━━ Records provided ━━

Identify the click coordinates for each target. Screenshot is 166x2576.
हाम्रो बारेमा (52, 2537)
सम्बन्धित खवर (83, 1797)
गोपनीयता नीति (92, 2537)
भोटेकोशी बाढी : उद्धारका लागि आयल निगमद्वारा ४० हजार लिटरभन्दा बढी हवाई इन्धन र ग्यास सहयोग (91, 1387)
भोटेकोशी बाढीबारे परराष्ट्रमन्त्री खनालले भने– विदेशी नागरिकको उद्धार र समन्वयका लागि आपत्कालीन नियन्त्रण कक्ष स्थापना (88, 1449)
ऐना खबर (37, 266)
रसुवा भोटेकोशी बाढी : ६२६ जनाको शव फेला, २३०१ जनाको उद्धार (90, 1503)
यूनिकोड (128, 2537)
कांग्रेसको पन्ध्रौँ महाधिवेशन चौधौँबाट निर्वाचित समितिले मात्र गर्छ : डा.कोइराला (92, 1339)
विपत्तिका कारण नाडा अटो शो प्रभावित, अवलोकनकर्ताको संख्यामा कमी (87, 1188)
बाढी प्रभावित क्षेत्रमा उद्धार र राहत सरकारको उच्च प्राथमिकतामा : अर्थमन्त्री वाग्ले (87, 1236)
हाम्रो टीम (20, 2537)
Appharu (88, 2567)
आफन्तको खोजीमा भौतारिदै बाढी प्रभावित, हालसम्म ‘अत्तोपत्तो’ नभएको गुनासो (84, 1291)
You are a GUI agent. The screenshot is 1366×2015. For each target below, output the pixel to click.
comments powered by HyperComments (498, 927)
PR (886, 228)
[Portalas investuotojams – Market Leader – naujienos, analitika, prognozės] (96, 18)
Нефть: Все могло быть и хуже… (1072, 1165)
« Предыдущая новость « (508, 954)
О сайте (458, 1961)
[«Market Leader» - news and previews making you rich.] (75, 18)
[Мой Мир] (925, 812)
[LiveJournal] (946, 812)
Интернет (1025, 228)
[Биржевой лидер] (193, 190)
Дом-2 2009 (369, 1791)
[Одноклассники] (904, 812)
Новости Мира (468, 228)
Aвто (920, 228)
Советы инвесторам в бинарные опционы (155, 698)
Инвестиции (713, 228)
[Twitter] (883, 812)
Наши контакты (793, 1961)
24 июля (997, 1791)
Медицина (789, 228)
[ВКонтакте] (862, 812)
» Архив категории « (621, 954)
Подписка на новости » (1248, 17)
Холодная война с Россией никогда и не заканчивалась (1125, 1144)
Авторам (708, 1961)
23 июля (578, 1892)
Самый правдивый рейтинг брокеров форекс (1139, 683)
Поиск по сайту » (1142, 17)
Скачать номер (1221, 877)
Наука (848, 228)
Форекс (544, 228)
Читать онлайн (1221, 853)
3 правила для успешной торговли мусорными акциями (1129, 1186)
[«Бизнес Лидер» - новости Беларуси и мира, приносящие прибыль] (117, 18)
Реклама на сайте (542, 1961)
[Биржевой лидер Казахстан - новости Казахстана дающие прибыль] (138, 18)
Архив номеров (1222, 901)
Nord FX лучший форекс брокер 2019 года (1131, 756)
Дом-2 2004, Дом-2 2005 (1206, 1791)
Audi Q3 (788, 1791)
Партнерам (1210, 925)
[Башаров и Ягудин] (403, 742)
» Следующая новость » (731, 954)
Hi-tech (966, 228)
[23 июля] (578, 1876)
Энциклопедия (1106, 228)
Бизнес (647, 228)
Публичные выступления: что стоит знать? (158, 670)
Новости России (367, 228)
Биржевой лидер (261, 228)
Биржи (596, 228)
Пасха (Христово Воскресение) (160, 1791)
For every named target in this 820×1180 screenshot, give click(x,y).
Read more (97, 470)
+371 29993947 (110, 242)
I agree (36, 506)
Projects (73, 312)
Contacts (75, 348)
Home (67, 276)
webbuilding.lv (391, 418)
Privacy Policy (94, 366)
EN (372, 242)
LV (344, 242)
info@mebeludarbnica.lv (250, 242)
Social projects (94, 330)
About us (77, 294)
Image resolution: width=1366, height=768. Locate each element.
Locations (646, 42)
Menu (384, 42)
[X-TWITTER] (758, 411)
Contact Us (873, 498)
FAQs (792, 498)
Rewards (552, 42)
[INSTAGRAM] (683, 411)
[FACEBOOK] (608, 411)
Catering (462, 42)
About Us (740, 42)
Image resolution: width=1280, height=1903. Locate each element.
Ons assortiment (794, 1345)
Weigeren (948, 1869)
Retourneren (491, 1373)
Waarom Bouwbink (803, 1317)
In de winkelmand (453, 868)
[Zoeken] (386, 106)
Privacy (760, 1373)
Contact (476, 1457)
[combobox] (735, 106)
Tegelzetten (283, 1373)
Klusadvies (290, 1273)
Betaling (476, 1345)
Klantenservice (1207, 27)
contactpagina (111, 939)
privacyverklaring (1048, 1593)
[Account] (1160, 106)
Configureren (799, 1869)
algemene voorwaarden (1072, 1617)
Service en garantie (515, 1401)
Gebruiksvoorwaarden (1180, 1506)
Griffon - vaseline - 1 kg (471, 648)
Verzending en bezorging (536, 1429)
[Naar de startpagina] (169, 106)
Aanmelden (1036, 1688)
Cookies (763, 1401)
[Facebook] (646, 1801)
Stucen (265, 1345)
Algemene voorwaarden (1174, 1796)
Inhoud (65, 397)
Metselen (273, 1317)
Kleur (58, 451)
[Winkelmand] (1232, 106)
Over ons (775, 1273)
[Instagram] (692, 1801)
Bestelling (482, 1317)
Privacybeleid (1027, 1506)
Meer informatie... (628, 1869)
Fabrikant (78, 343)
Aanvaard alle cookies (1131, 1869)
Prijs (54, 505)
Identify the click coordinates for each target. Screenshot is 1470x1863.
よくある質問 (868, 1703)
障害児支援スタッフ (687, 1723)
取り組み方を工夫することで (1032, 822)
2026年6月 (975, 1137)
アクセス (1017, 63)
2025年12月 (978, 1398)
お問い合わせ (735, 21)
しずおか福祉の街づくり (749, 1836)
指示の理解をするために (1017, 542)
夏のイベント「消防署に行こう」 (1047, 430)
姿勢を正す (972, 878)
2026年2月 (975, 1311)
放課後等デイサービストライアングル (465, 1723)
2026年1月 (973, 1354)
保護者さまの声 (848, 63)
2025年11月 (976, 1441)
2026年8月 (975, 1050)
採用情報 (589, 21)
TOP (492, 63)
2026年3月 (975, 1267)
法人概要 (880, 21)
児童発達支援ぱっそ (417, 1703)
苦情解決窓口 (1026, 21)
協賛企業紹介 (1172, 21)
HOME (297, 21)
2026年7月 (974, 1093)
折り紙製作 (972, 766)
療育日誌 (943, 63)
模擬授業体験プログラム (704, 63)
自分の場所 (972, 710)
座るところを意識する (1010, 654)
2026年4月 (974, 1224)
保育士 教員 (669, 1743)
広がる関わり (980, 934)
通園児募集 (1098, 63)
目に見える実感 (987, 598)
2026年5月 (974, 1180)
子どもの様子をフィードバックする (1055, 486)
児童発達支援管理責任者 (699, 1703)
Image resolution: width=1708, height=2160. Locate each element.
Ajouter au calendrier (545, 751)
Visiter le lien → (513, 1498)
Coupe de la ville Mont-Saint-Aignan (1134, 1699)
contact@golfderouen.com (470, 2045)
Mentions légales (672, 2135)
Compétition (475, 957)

━━━

** Exercise aim **
Reproduce the lines of the entries above from the one with "Griffon - vaseline - 1 kg (471, 648)" to the one with "放課後等デイサービストライアングル (465, 1723)", both included, exactly and without any other line.

** Written answer **
Griffon - vaseline - 1 kg (471, 648)
Verzending en bezorging (536, 1429)
[Naar de startpagina] (169, 106)
Aanmelden (1036, 1688)
Cookies (763, 1401)
[Facebook] (646, 1801)
Stucen (265, 1345)
Algemene voorwaarden (1174, 1796)
Inhoud (65, 397)
Metselen (273, 1317)
Kleur (58, 451)
[Winkelmand] (1232, 106)
Over ons (775, 1273)
[Instagram] (692, 1801)
Bestelling (482, 1317)
Privacybeleid (1027, 1506)
Meer informatie... (628, 1869)
Fabrikant (78, 343)
Aanvaard alle cookies (1131, 1869)
Prijs (54, 505)
Identify the click coordinates for each target. Screenshot is 1470x1863.
よくある質問 (868, 1703)
障害児支援スタッフ (687, 1723)
取り組み方を工夫することで (1032, 822)
2026年6月 (975, 1137)
アクセス (1017, 63)
2025年12月 (978, 1398)
お問い合わせ (735, 21)
しずおか福祉の街づくり (749, 1836)
指示の理解をするために (1017, 542)
夏のイベント「消防署に行こう」 (1047, 430)
姿勢を正す (972, 878)
2026年2月 (975, 1311)
放課後等デイサービストライアングル (465, 1723)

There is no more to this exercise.